Referring back to the notice and record keeping requirements under The First Class Township Code and the commission’s own regulations, we find a total lack of compliance in the manner in which the January 13th meeting was convened and conducted. Even if there had been sufficient conformity with the Sunshine Law, and there was not, we would still be justified in holding that the action taken by the Bristol Township Civil Service Commission in derogation of its own express procedural rules and requirements and those imposed by the legislature in the enabling act under which the commission was established was improper.

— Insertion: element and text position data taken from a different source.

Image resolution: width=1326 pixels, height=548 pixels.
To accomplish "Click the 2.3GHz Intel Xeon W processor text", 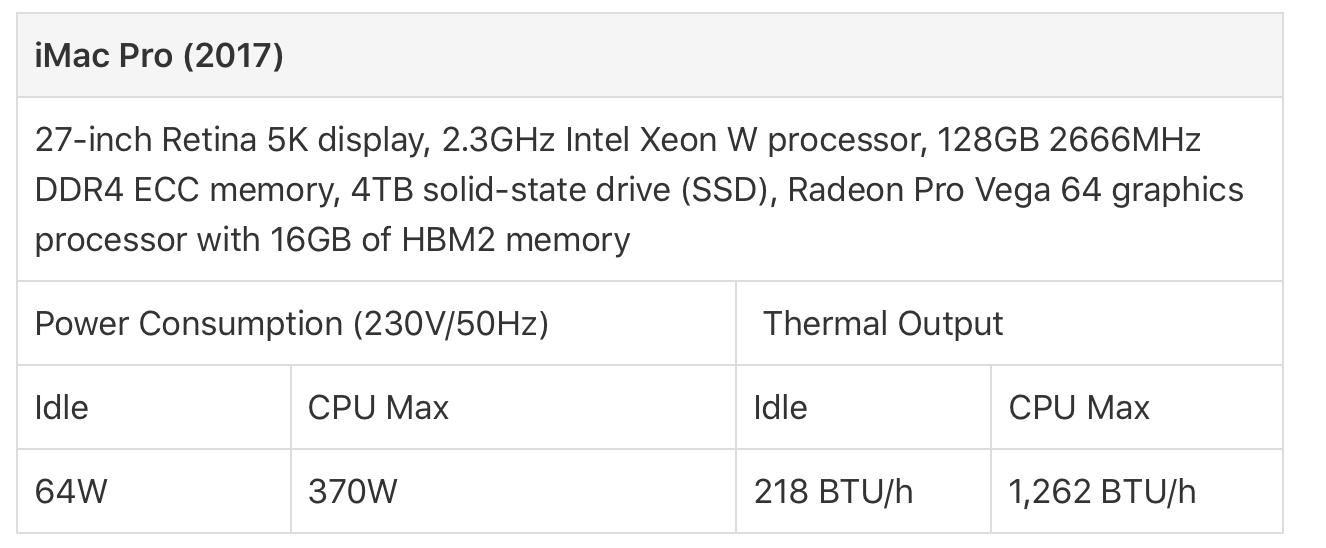I will point(682,140).
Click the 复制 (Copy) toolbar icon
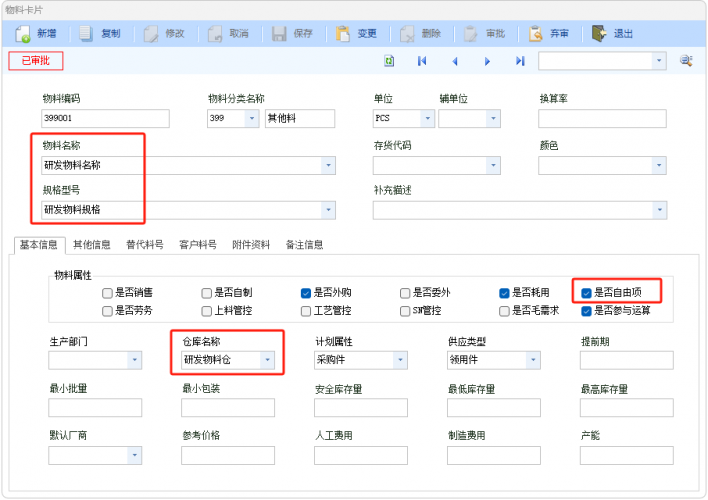The image size is (708, 500). pyautogui.click(x=86, y=33)
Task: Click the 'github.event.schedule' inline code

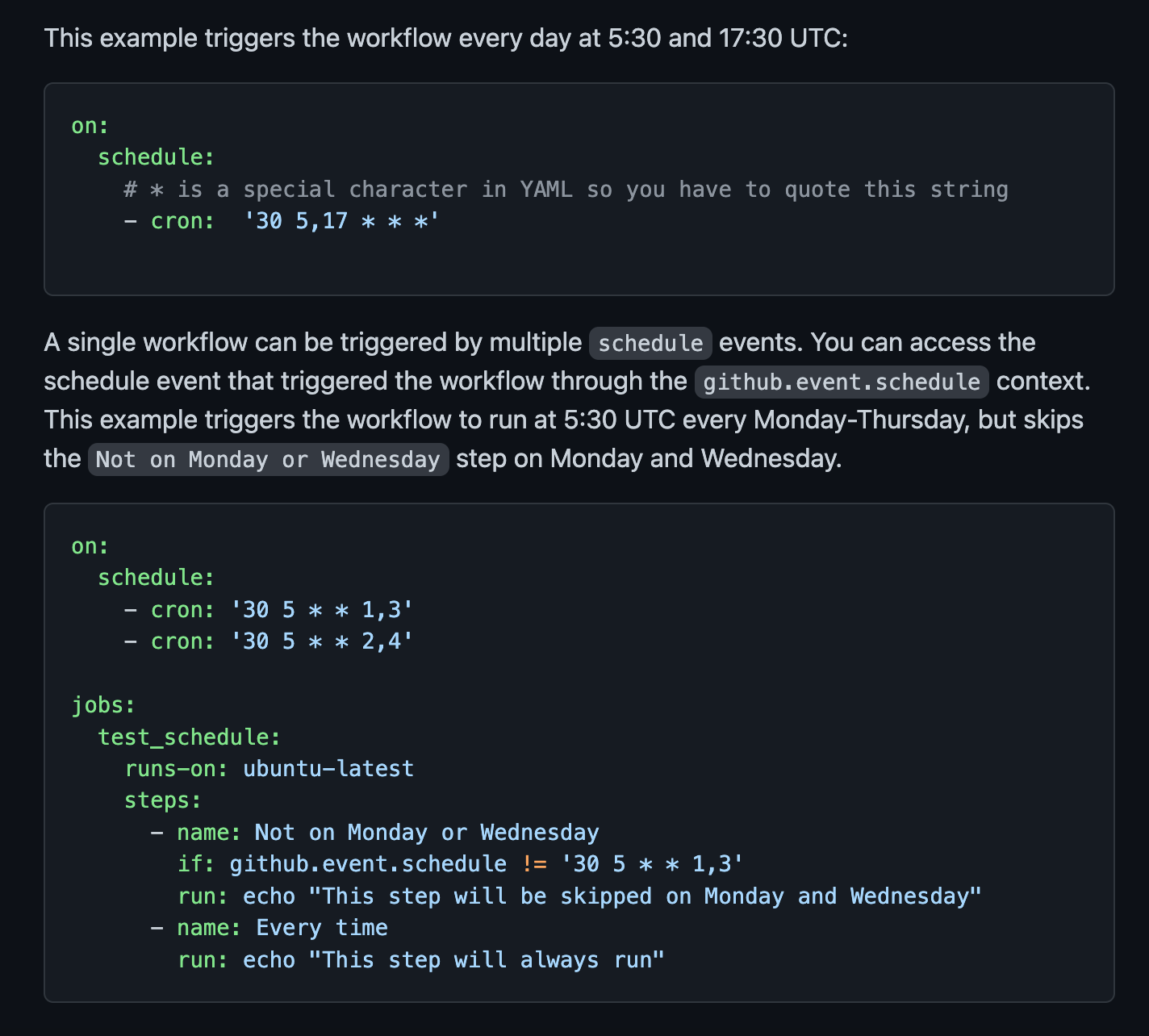Action: (842, 382)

Accordingly, we have no choice other than to declare the vote taken by the Bristol Township Civil Service Commission on the evening of January 13, 1977, invalid. It follows, therefore, that the sub*564sequent promotion under the still subsisting promotion list of Corporal Hughes to the rank of Sergeant must stand, and that plaintiff has not proven his right to the writ of mandamus which he seeks: Com. ex rel. Lindsley v. Robinson, 30 Pa. Commonwealth Ct. 96, 372 A. 2d 1258 (1977).

ORDER

And now, January 10, 1978, plaintiffs complaint and prayer for a writ of mandamus are hereby dismissed and denied.